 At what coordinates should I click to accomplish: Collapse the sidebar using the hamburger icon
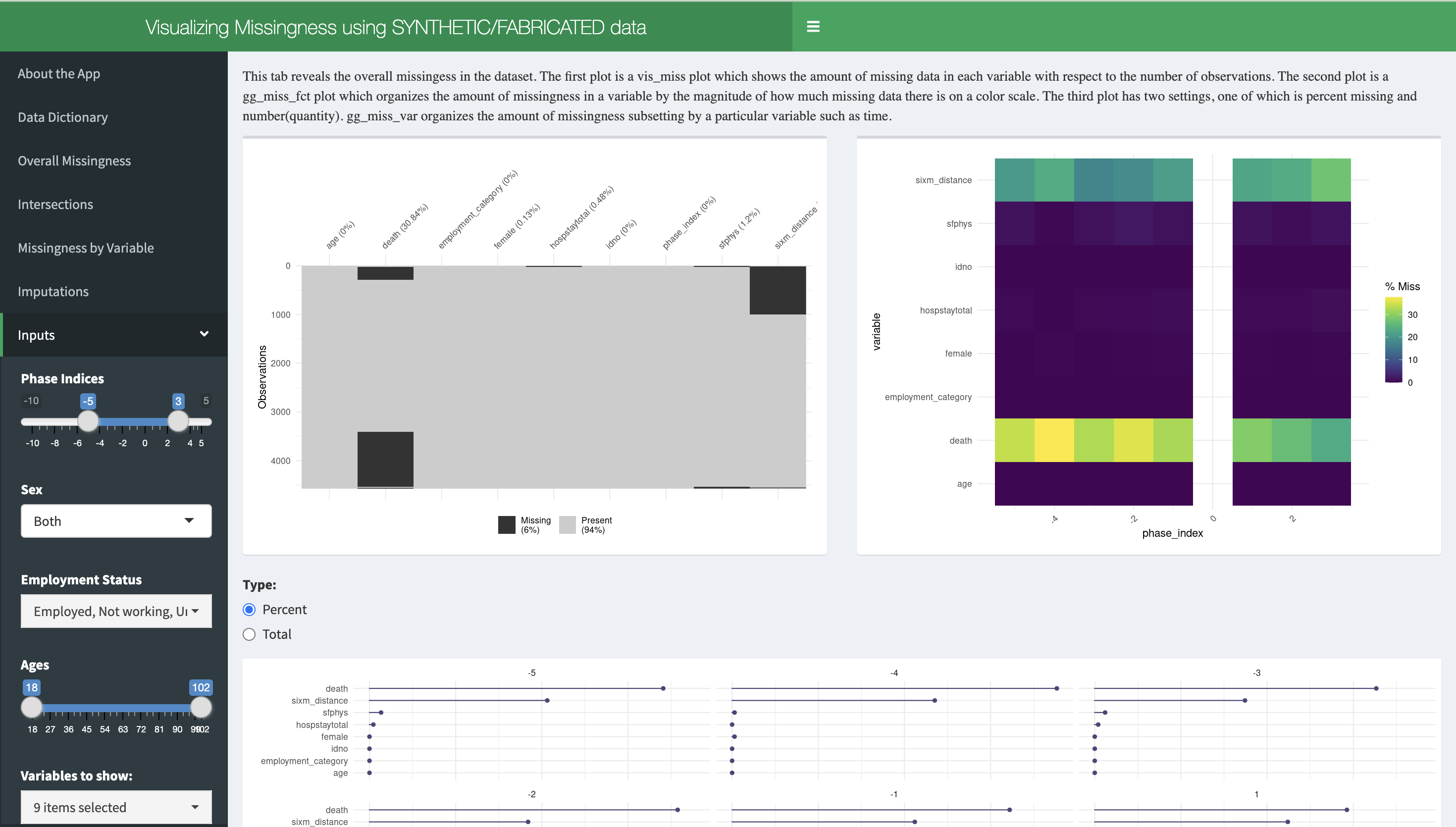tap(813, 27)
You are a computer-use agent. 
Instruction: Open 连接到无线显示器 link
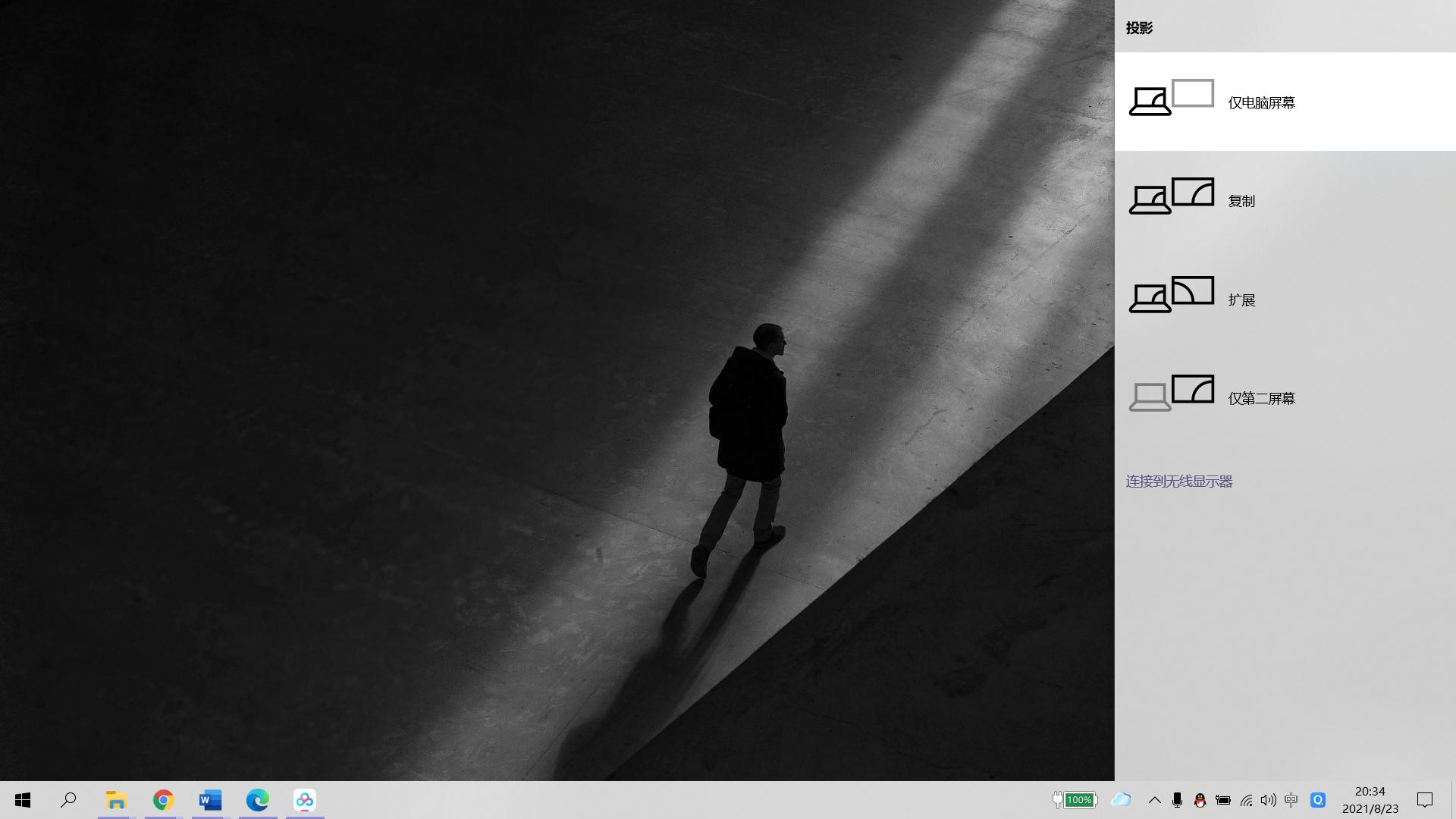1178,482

---

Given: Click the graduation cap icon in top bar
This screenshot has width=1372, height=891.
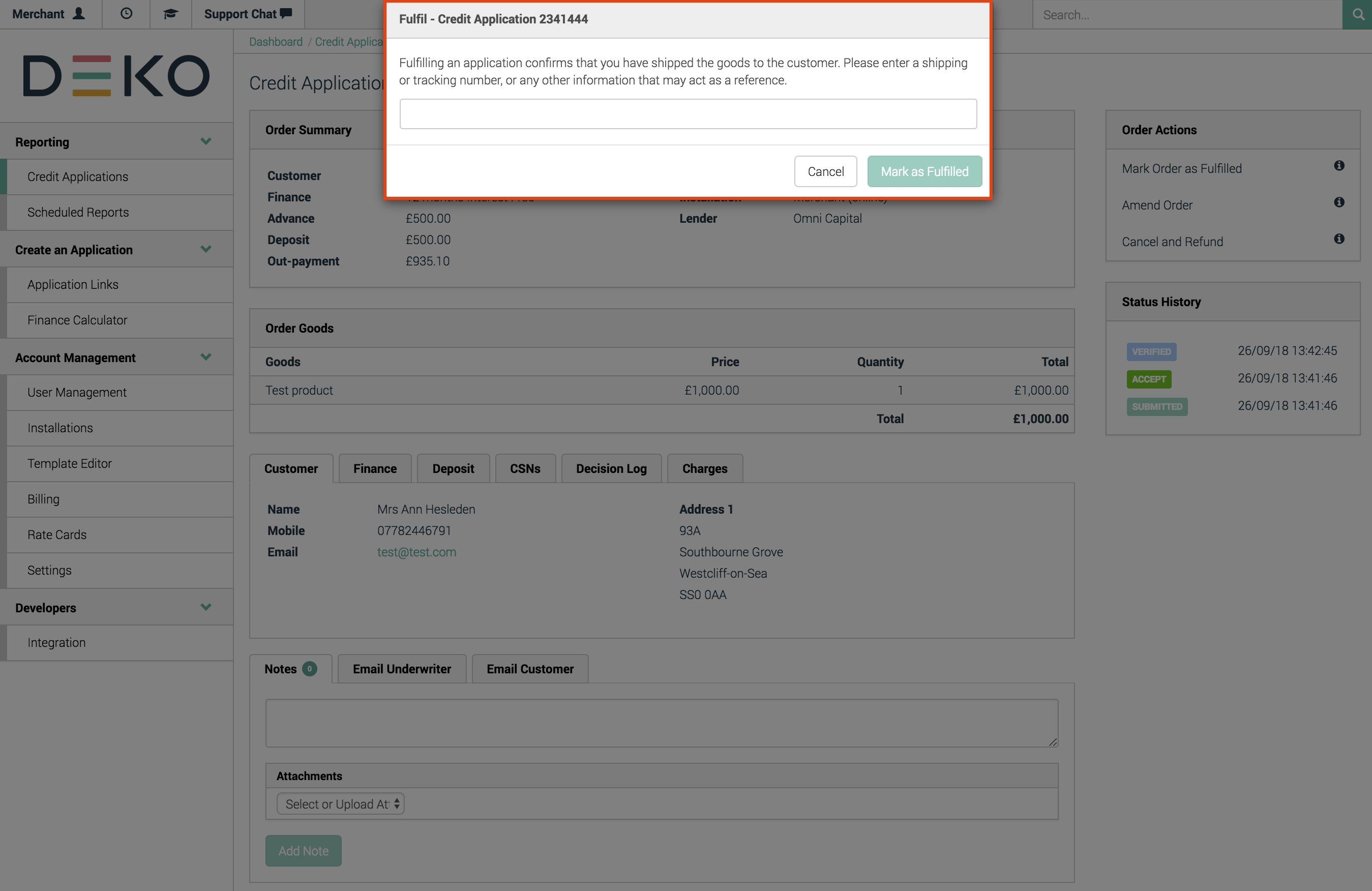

* Task prompt: Working from the material above, restate word for word the lines between the line with "Given: Click the" and the line with "This screenshot has width=1372, height=891.", both included, and only those.

* Result of the task:
Given: Click the graduation cap icon in top bar
This screenshot has width=1372, height=891.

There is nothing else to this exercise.